SAML 2.0

The Federated Security SAML 2.0 tab has these options:

Option Description
SAML 2.0 Enabled This flag enables or disables federated security using SAML 2.0. When disabled, the Federated Security page is disabled.
SLO response URL text box This text box is available only when SAML 2.0 Enabled is selected and Authenticate with InforSTS is selected. The text box accepts a URL only.
Display Name This option is displayed to users during the sign-in process if you allow users to select their own authentication method on the Authentication URL Options page.
Note: There is a limitation in the STS adapter side that causes this option not to accept some characters.
Display Icon This option is displayed to users during the sign-in process if you allow users to select their own authentication method on the Authentication URL Options page.
Import SAML Metadata If you have an Identity Provider metadata XML file available to be uploaded, click From File and select the metadata XML file.

If you have a publicly accessible URL to an Identity Provider metadata XML file, click From URL and enter the metadata XML URL.

The XML file is parsed, and the following input fields on this page are automatically completed.

  • Issuer
  • Identity Provider Certificate
  • Assertion Consumer Service
  • Single Logoff Service

Verify the inputs and add any additional information required.

If you are not importing Identity Provider SAML metadata, enter the following information manually.

Issuer Enter the SAML issuer entityId.
Identity Provider Certificate Select the certificate file.
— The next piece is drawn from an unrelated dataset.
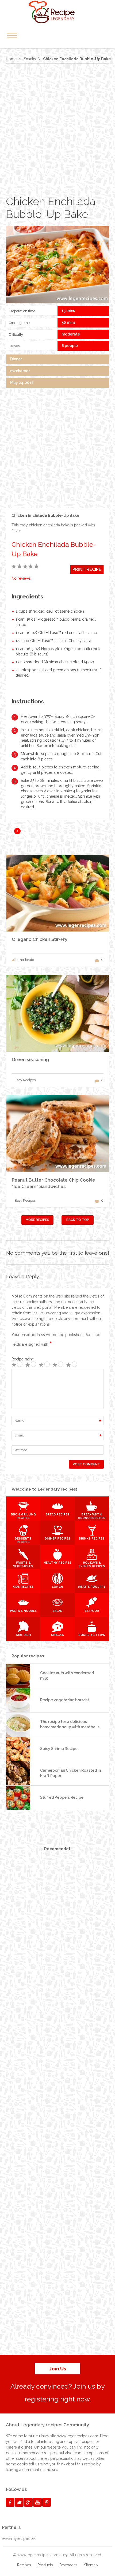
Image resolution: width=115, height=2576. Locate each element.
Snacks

Only *.CER files are supported.

The certificate is parsed and the Current Certificate and Expiration information are displayed.

Sign Authentication Request Save the identity provider by enabling the SAML 2.0 Enabled and Authenticate with InforSTS check boxes. You can save the identity provider by enabling the Sign Authentication Request check box. SSO and SLO will work properly with the identity provider.
Assertion Consumer Service Select the type and enter the location of the assertion consumer end point.
Single Logoff Service Select the type and enter the location of the single logoff end point.
Assertion Identity Key

This specifies the field from the incoming assertion used to identify the user.

Select one of these options:

  • Identity is the NameIdentifier element of the Subject statement
  • Identity is an Attribute element

Attribute Name – This is where the claim uri is entered.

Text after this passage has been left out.